Problem requirements: Scale the records starting at the line containing "the Step 2 tag" and ending at the line containing "pyautogui.click(x=266, y=333)", both included, by multiplying each click coordinate by 1.5 and rounding to a whole number, with halves rounded up. Copy all other text in those lines unchanged.

Entries provided:
========================================================================
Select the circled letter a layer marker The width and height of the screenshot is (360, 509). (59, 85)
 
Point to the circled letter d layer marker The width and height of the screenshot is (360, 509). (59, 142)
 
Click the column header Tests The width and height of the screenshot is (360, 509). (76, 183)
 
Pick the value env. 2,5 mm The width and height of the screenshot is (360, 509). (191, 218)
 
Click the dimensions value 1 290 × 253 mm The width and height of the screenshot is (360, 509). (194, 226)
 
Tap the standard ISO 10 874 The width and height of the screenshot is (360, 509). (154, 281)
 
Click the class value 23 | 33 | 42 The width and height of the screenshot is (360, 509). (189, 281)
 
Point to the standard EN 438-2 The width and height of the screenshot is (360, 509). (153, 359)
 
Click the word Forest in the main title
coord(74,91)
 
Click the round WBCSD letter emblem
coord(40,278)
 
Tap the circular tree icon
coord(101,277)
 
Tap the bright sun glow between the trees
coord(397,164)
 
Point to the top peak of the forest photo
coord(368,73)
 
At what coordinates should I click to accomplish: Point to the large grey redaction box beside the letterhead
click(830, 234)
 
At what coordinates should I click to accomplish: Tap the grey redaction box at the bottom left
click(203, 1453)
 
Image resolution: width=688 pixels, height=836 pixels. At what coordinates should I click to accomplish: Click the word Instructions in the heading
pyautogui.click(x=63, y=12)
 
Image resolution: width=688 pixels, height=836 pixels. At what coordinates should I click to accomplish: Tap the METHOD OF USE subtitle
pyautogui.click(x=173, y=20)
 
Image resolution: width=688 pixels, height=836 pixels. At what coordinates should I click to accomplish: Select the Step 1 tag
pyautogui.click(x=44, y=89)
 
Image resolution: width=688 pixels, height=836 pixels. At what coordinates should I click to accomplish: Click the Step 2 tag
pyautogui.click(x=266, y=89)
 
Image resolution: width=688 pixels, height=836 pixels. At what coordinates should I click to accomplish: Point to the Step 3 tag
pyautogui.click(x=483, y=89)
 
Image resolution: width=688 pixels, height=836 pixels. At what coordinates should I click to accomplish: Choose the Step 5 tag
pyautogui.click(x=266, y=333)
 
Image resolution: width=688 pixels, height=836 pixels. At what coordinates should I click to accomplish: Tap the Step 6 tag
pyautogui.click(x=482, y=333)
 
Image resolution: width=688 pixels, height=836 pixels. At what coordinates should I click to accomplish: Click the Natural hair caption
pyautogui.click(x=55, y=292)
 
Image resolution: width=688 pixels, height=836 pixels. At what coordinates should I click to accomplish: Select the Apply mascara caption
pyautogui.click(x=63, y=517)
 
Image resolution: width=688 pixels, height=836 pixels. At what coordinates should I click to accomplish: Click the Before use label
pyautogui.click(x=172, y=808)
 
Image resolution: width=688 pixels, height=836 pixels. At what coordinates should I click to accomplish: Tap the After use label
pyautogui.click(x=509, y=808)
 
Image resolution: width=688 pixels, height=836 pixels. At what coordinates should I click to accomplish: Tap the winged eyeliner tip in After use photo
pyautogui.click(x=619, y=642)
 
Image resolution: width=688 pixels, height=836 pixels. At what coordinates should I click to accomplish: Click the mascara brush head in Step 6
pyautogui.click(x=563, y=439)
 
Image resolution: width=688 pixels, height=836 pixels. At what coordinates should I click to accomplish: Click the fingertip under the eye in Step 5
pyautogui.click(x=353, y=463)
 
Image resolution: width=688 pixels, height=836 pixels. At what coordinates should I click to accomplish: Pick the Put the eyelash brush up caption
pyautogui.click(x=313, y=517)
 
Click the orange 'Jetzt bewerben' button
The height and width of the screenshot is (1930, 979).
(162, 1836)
========================================================================
Final answer:
Image resolution: width=688 pixels, height=836 pixels. At what coordinates should I click to accomplish: Click the Step 2 tag
pyautogui.click(x=399, y=134)
 
Image resolution: width=688 pixels, height=836 pixels. At what coordinates should I click to accomplish: Point to the Step 3 tag
pyautogui.click(x=725, y=134)
 
Image resolution: width=688 pixels, height=836 pixels. At what coordinates should I click to accomplish: Choose the Step 5 tag
pyautogui.click(x=399, y=500)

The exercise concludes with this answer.